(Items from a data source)
□ □ □ □ □ □ □

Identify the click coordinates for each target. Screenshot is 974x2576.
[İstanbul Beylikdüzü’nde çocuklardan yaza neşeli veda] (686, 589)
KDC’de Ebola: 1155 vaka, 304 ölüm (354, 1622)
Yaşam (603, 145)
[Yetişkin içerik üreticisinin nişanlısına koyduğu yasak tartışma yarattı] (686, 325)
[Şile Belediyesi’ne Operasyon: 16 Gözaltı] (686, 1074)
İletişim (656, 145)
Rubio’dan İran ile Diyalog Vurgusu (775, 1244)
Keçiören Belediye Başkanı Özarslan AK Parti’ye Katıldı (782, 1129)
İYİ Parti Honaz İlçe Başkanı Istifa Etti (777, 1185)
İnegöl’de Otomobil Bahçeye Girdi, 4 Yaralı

□ □ □ □ □ □ □

THE PROBLEM » Print out all the entries above exactly.

EXERCISE RESULT »
Identify the click coordinates for each target. Screenshot is 974x2576.
[İstanbul Beylikdüzü’nde çocuklardan yaza neşeli veda] (686, 589)
KDC’de Ebola: 1155 vaka, 304 ölüm (354, 1622)
Yaşam (603, 145)
[Yetişkin içerik üreticisinin nişanlısına koyduğu yasak tartışma yarattı] (686, 325)
[Şile Belediyesi’ne Operasyon: 16 Gözaltı] (686, 1074)
İletişim (656, 145)
Rubio’dan İran ile Diyalog Vurgusu (775, 1244)
Keçiören Belediye Başkanı Özarslan AK Parti’ye Katıldı (782, 1129)
İYİ Parti Honaz İlçe Başkanı Istifa Etti (777, 1185)
İnegöl’de Otomobil Bahçeye Girdi, 4 Yaralı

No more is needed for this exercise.